In recent decades, the research work of artificial neural networks has been in progress, and the artificial neural networks have been developed, which have successfully solved many practical problems that are difficult to solve by modern computers in the fields of pattern recognition, intelligent robots, automatic control, predictive estimation, biology, medicine, economy, etc., and have shown good intelligent characteristics.
An integrated circuit (Integrated Circuit) is a circuit with specific functions that integrates a number of commonly used electronic components, such as resistors, capacitors, transistors, etc., and the wiring between these components, through semiconductor processes.
The artificial neural network circuit of the present invention performs the task given under the condition of stable synchronous transmission of the unified dominant of the clock signal, but the real brain does not have the clock signal, that is, the neural network in the human brain does not have the excitation of the clock signal, so that the performance of each task or brain activity cannot be transmitted in a synchronous manner.
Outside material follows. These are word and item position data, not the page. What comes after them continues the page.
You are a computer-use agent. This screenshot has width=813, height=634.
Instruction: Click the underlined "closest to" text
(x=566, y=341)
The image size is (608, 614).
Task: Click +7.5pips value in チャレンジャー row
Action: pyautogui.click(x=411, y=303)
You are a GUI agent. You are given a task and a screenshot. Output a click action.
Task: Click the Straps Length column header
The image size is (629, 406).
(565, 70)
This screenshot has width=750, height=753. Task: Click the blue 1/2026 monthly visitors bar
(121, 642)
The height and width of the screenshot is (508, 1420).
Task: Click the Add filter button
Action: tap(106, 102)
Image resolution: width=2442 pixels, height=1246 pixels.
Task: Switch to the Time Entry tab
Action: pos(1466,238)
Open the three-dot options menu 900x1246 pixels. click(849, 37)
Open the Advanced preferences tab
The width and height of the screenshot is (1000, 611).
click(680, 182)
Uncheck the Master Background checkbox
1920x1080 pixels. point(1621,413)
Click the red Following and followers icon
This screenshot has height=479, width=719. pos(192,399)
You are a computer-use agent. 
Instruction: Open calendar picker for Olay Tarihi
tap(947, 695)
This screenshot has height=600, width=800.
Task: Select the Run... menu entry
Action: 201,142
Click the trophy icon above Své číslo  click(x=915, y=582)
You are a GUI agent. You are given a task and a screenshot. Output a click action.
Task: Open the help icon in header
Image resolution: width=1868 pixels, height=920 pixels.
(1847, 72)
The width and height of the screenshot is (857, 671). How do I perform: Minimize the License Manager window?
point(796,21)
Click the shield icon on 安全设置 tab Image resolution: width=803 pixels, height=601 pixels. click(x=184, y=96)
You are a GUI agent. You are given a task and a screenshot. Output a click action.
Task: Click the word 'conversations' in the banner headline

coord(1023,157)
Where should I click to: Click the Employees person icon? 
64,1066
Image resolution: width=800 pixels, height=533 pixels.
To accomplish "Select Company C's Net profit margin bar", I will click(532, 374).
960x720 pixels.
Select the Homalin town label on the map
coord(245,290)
In order to simulate the asynchronous transmission condition and the result thereof, the invention provides the scheme, and the analysis, comparison and research are carried out on the result of synchronous transmission and the result of asynchronous transmission which are different from each other based on the design of a digital integrated circuit, so that the invention lays a road for future research.
Disclosure of Invention
The technical scheme of the invention is a neural network and a circuit design method for simulating the asynchronous transmission working state of the human brain, which is similar to that of the human brain.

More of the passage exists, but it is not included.